= Peter Graves (announcer) =

Peter Graves (born May 16, 1952 in Bennington, Vermont) is an American television sportscaster and public address announcer specializing in Olympic, lifestyle, and action sports. He is also a former cross-country skiing coach for Harvard University.

==Early career==
Graves was a collegiate skier at Fort Lewis College in Durango, Colorado, graduating in 1975 with a degree in physical education. He began his broadcast career as news director of KIUP Radio in Durango and a Colorado reporter for KOAT-TV in Albuquerque. He worked from 1976 to 1981 as marketing director for a Norwegian cross-country ski importer, NorTur, Inc. in Minneapolis.

His career as a stadium sports announcer began at international cross-country ski races at Telemark Resort in northern Wisconsin in 1977. He went on to become the voice of Nordic skiing at U.S. World Cup events and the international American Birkebeiner cross-country ski race from 1977 to 1985.

Graves gained notoriety as the stadium announcer for the Lumberjack World Championships in Hayward, Wisconsin, which was televised by ABC's Wide World of Sports.

==Television==
In 1980, he was the expert commentator with ABC's Bill Flemming for cross-country skiing, and biathlon at the Winter Olympic Games in Lake Placid. He began as one of ESPN's early skiing commentators in 1981 covering international ski events with Jim Simpson. He worked as an expert commentator for ESPN's SportsCenter for the 1984 and 1988 Olympic Winter Games.

During the 1990s, he was a regular expert commentator and host for coverage of domestic and international mountain biking competition on ESPN, OLN, TSN (Canada), and EuroSport (Europe). He is a former VeloNews 'Announcer of the Year' award winner.

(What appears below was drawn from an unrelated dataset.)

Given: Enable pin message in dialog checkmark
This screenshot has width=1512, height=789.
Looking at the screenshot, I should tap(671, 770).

He was the primary television announcer for the U.S. Ski Team from 1986 to 1990.

==Mountain biking==
Graves was one of the early stadium announcers for mountain biking beginning with the New England Mountain Bike Championships at Mount Snow, Vermont in 1988. He was one of the announcers for the first UCI World Mountain Championships in 1991 in Durango, Colorado. He has been the stadium announcer for nearly every World Mountain Bike Championship from 1991-2007.

==Olympics==
In addition to working with ABC Sports and ESPN for the 1980, 1984 and 1988 Olympic Winter Games, he worked as a stadium announcer and producer. He worked as the stadium announcer for the 2000 Summer Olympics in Sydney for mountain biking. At the 2002 Olympics in Salt Lake City, he was an associate producer in the SLOC sport production department. He also served as the stadium announcer for the opening and closing ceremonies for both the Olympics and Paralympics in Salt Lake City, as well as stadium announcer for cross-country skiing and ski jumping.

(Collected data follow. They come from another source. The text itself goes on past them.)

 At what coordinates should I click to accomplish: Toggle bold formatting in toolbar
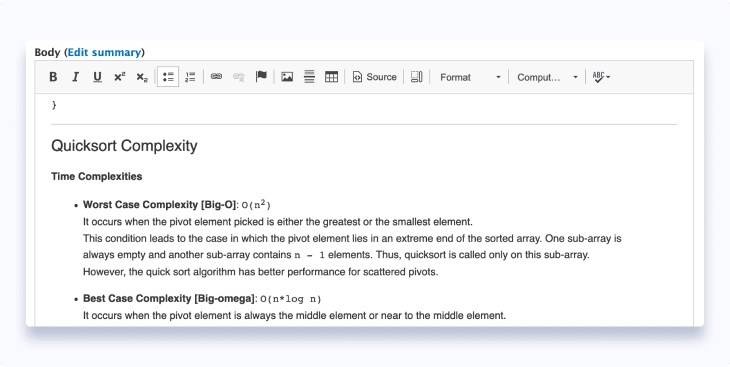click(x=53, y=77)
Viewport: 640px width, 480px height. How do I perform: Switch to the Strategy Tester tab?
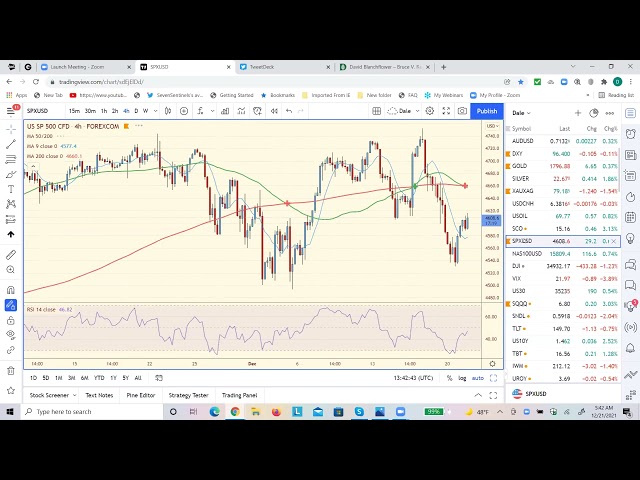(x=188, y=395)
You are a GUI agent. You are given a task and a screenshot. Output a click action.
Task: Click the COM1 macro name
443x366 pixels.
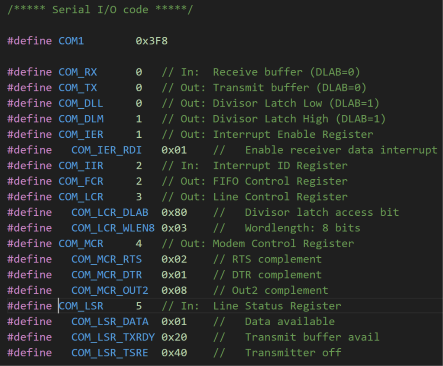coord(71,41)
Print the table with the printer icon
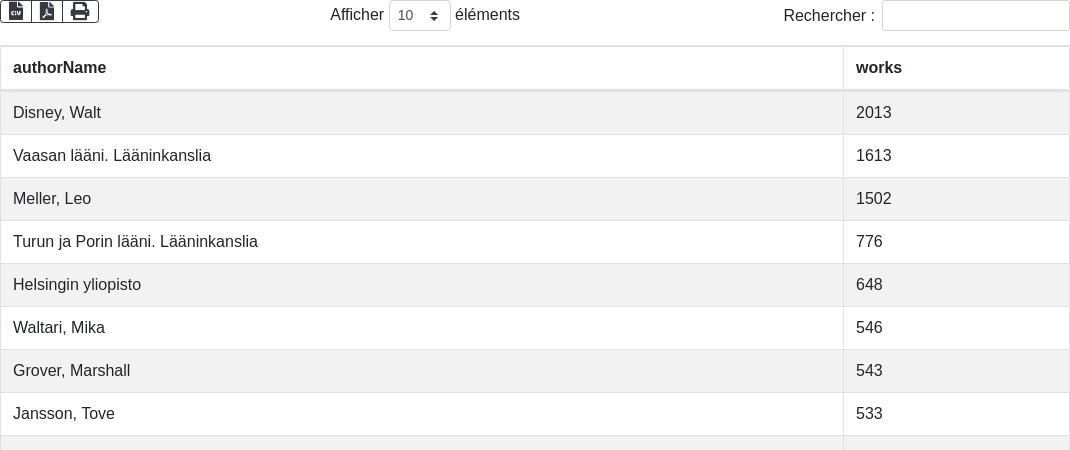Image resolution: width=1070 pixels, height=450 pixels. point(80,11)
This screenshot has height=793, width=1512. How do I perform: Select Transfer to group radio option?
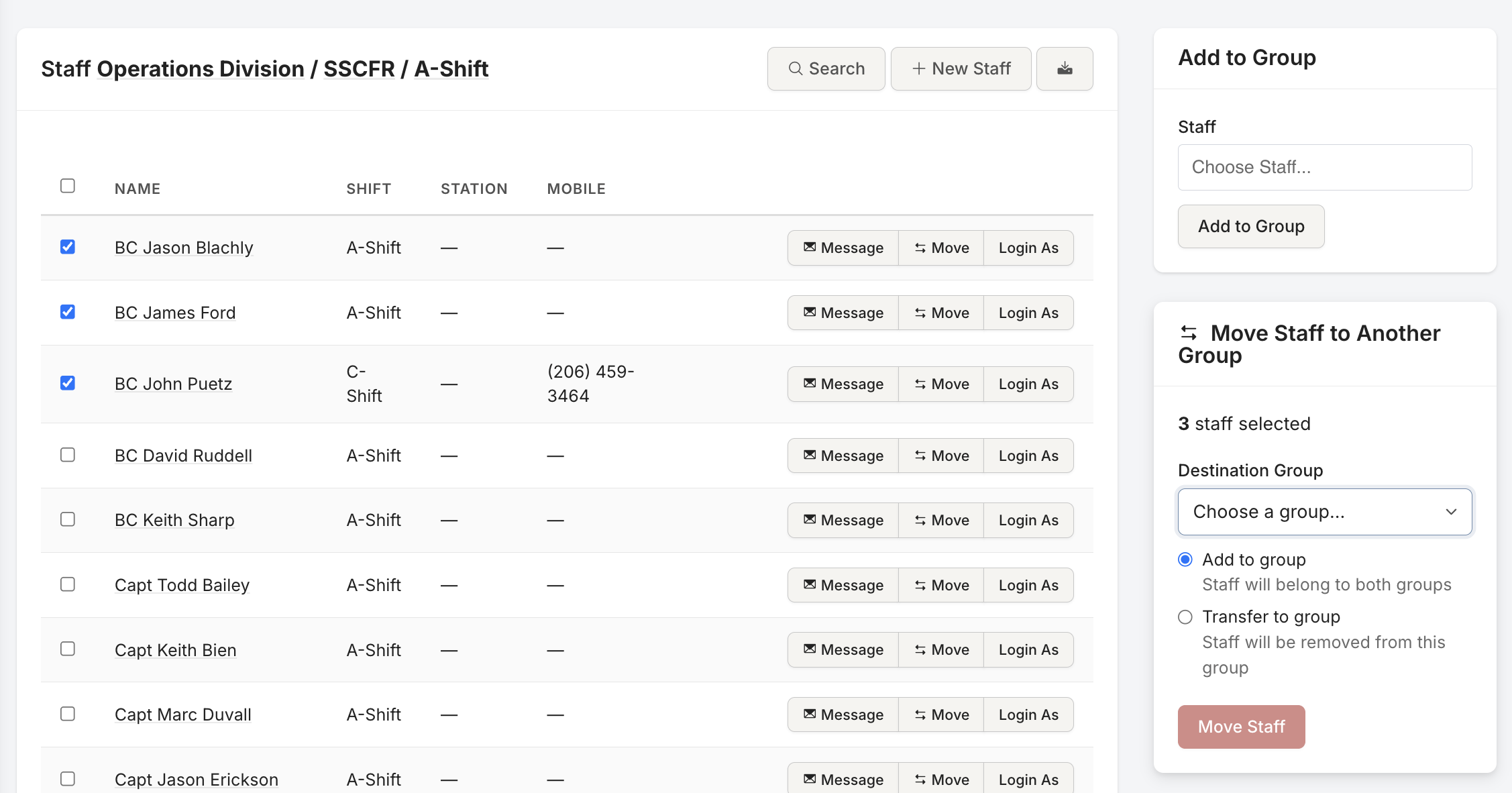pyautogui.click(x=1185, y=617)
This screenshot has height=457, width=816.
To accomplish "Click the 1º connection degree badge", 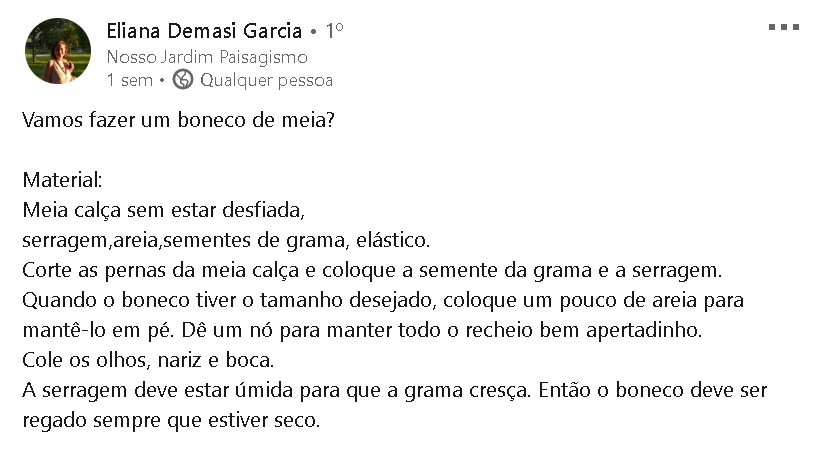I will click(334, 31).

He was the English-language announcer for all cycling events at the 2004 Summer Olympics in Athens. At the 2010 Olympic Winter Games in Vancouver, he was the host Nordic announcer calling cross country skiing and ski jumping; he followed that up by serving as PA announcer at alpine skiing, jumping and at medals plaza at Sochi 2014. 2016 Graves was among the announce team for road cycling at the Rio Olympic Games and taught announce team work shops. In February 2017, Graves traveled to Pyeongchang, Korea, to serve as lead announcer for the FIS Alpine women's World Cup, a test event prior to the 2018 Winter Olympics. In 2018, Graves served as Alpine host announcer at the 2018 Olympic Winter Games.

In 2019 Graves was part of the announcer team for the Pan American Games in Lima, Peru. In 2021, the Vermont native was an announcer for road cycling at the Tokyo Summer Olympic Games

==Recent career==

Graves continues as an active stadium announcer at international mountain bike events and domestic World Cup ski events including the FIS Alpine Skiing World Cup at Beaver Creek, Colorado and the American Ski Classic at Vail, Colorado. He has been the finish line announcer for Grandma's Marathon in Duluth, Minnesota since 1978 and is a member of their Hall of Fame.

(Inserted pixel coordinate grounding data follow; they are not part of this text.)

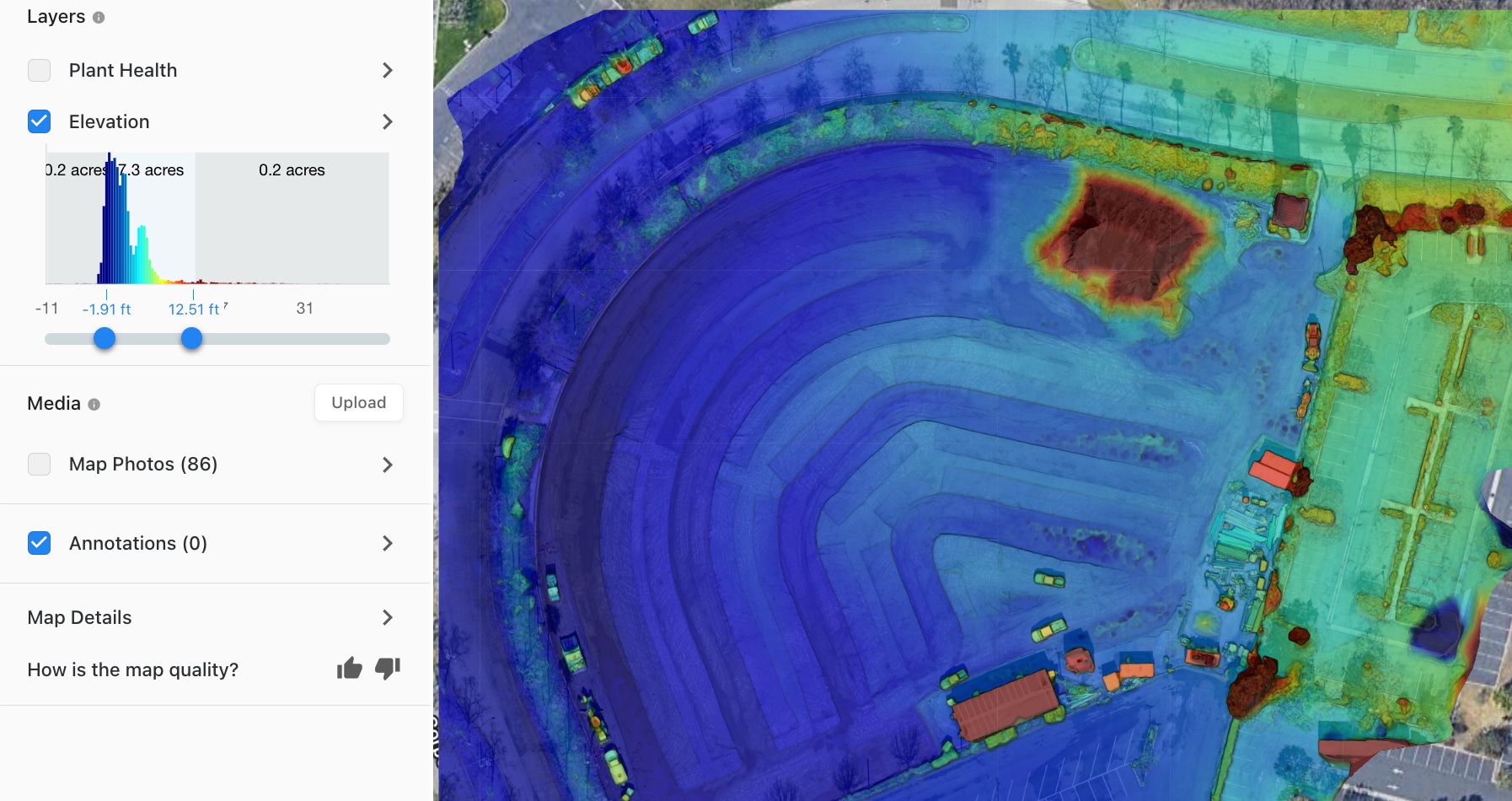This screenshot has width=1512, height=801.
Task: Expand Map Photos using the chevron
Action: (x=388, y=465)
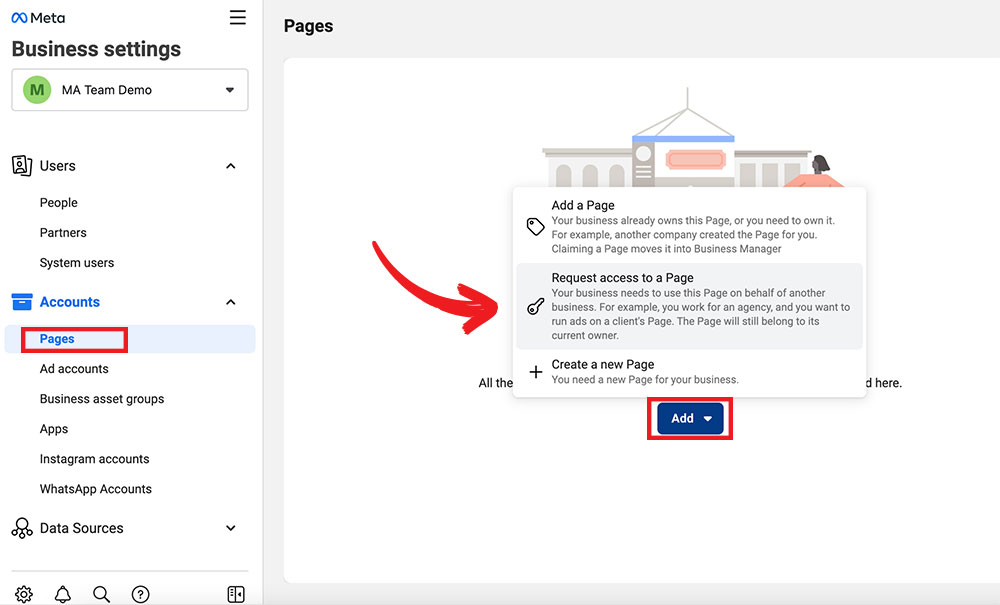The height and width of the screenshot is (605, 1000).
Task: Open settings gear icon in bottom bar
Action: 24,594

Graves was busy during the 2023 season again providing Nordic skiing commentary live for skiandsnowboard.live and played a large role in the FISU World Winter University Games in Lake Placid where he was the voice of the opening ceremonies as well as ski jumping. He also was host announcer for World Cup ski jumping and continued his television hosting with shows on both ESPN and NBC Sports.

In March 2023, Graves was inducted in the US Ski and Snowboard Hall of Fame.